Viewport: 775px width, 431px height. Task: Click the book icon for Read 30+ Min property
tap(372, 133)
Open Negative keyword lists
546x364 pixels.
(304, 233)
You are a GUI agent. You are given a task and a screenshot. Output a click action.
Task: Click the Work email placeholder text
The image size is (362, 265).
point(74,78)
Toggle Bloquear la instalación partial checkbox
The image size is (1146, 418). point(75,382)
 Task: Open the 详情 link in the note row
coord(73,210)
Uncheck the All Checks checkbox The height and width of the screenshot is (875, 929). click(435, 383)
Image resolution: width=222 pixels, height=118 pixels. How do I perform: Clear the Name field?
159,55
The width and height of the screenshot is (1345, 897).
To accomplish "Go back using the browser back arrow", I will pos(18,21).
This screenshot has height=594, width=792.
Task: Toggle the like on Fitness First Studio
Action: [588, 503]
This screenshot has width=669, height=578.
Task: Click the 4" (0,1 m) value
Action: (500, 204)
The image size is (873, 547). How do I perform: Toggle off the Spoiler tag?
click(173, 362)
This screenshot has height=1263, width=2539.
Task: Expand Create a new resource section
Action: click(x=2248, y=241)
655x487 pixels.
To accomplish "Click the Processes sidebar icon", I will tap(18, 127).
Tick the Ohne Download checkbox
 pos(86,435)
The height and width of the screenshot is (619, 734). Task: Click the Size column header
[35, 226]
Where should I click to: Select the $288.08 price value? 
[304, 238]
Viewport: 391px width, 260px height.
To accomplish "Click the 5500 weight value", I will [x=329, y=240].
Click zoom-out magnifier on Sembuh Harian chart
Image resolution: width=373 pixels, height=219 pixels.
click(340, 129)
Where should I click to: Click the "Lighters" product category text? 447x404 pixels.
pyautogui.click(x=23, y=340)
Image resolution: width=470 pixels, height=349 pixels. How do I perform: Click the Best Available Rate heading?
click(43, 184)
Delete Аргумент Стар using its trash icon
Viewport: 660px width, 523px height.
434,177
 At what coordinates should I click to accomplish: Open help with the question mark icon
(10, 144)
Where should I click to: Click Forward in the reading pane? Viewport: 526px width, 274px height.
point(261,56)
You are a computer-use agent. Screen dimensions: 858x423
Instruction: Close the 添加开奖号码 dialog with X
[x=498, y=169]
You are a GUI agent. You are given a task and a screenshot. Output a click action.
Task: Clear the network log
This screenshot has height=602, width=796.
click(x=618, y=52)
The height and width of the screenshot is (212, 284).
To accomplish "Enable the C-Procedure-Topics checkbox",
◆ ◆ ◆ ◆ ◆ ◆ ◆
→ Your instructions:
Go through the listing above and copy each line exactly.

→ Solution for this problem:
Viewport: 775px width, 431px height. Task: Click the book icon for Read 30+ Min property
tap(372, 133)
Open Negative keyword lists
546x364 pixels.
(304, 233)
You are a GUI agent. You are given a task and a screenshot. Output a click action.
Task: Click the Work email placeholder text
The image size is (362, 265).
point(74,78)
Toggle Bloquear la instalación partial checkbox
The image size is (1146, 418). point(75,382)
 Task: Open the 详情 link in the note row
coord(73,210)
Uncheck the All Checks checkbox The height and width of the screenshot is (875, 929). click(435, 383)
Image resolution: width=222 pixels, height=118 pixels. How do I perform: Clear the Name field?
159,55
The width and height of the screenshot is (1345, 897).
To accomplish "Go back using the browser back arrow", I will pos(18,21).
This screenshot has height=594, width=792.
Task: Toggle the like on Fitness First Studio
Action: [588, 503]
This screenshot has width=669, height=578.
Task: Click the 4" (0,1 m) value
Action: (500, 204)
The image size is (873, 547). How do I perform: Toggle off the Spoiler tag?
click(173, 362)
This screenshot has height=1263, width=2539.
Task: Expand Create a new resource section
Action: click(x=2248, y=241)
655x487 pixels.
To accomplish "Click the Processes sidebar icon", I will tap(18, 127).
Tick the Ohne Download checkbox
 pos(86,435)
The height and width of the screenshot is (619, 734). Task: Click the Size column header
[35, 226]
Where should I click to: Select the $288.08 price value? 
[304, 238]
Viewport: 391px width, 260px height.
To accomplish "Click the 5500 weight value", I will [x=329, y=240].
Click zoom-out magnifier on Sembuh Harian chart
Image resolution: width=373 pixels, height=219 pixels.
click(340, 129)
Where should I click to: Click the "Lighters" product category text? 447x404 pixels.
pyautogui.click(x=23, y=340)
Image resolution: width=470 pixels, height=349 pixels. How do I perform: Click the Best Available Rate heading?
click(43, 184)
Delete Аргумент Стар using its trash icon
Viewport: 660px width, 523px height.
434,177
 At what coordinates should I click to accomplish: Open help with the question mark icon
(10, 144)
Where should I click to: Click Forward in the reading pane? Viewport: 526px width, 274px height.
point(261,56)
You are a computer-use agent. Screen dimensions: 858x423
Instruction: Close the 添加开奖号码 dialog with X
[x=498, y=169]
You are a GUI agent. You are given a task and a screenshot. Output a click action.
Task: Clear the network log
This screenshot has height=602, width=796.
click(x=618, y=52)
The height and width of the screenshot is (212, 284).
To accomplish "Enable the C-Procedure-Topics checkbox",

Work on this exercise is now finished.